To some degree, the situation was like that of African Americans in the American South of the Jim Crow era. The Jews in Germany had become second class citizens by law. There were segregated schools, kindergartens, hospitals etc.

Also keep in mind that the German Jews weren’t really a very visible minority everywhere in the country (unlike African Americans in the South). For instance, in our small town in Western Germany there lived only one elderly Jewish lady (who was later deported and presumably murdered, but that became only known after the war). In many cases, people did not even know that their neighbours were Jewish until the Nazis came to power.

This is one of those things where I think people are loathe to suggest the Germans were to any degree unaware of what was happening, but I’m not sure the history supports that.

Did the Germans know Jews were being arrested, abused, denied basic rights, and shipped away? Absolutely. But the big massacres in the USSR and Poland and the later establishment of “mechanized death factories” (which came later, because just rounding up tons of Jews and shooting them all was proving to cause serious emotional problems for the soldiers which was one of the major reasons they created the gas chambers) was probably not known.

Finally, the Holocaust killed something like 6m Jews, the vast majority, over 5.7m, were not German Jews. In 1933 when the Nazis took power there were only around 0.5m Jews living in Germany, some .3m of them left Germany because the writing was on the wall. Some .185m-.195m died in the Holocaust (most of those who stayed.) That’s a lot of people, but still the bulk of the Holocaust was perpetrated against Eastern European Jews, Jews in Poland especially. This isn’t too surprising, Eastern Europe is where many of the European Jews lived.

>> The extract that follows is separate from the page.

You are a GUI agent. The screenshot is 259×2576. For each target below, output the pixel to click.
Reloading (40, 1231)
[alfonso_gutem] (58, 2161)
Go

The Polish monarchy had long been very accepting of the Jews. The German (or rather Prussian) monarchs in the 18th century had some programs which accepted Jewish resettlement, but Jews never moved there with as many numbers or as much permanence as they did in several Eastern European countries (especially Poland.)

Mind Germany before its territorial acquisitions was about 65m in population, so even before the majority of the Jews fled Germany they were under 1% of the pre-war German population. So it’s not unrealistic to believe the Germans were unaware of the full details of the Holocaust–the Holocaust mostly was perpetrated against non-German Jews. Now, many members of the German military probably knew, but speaking of the civilian population, I’m not sure in a repressive totalitarian regime how they would necessarily be aware of things happening hundreds of miles away from home. It is not like Germans were allowed to visit these areas.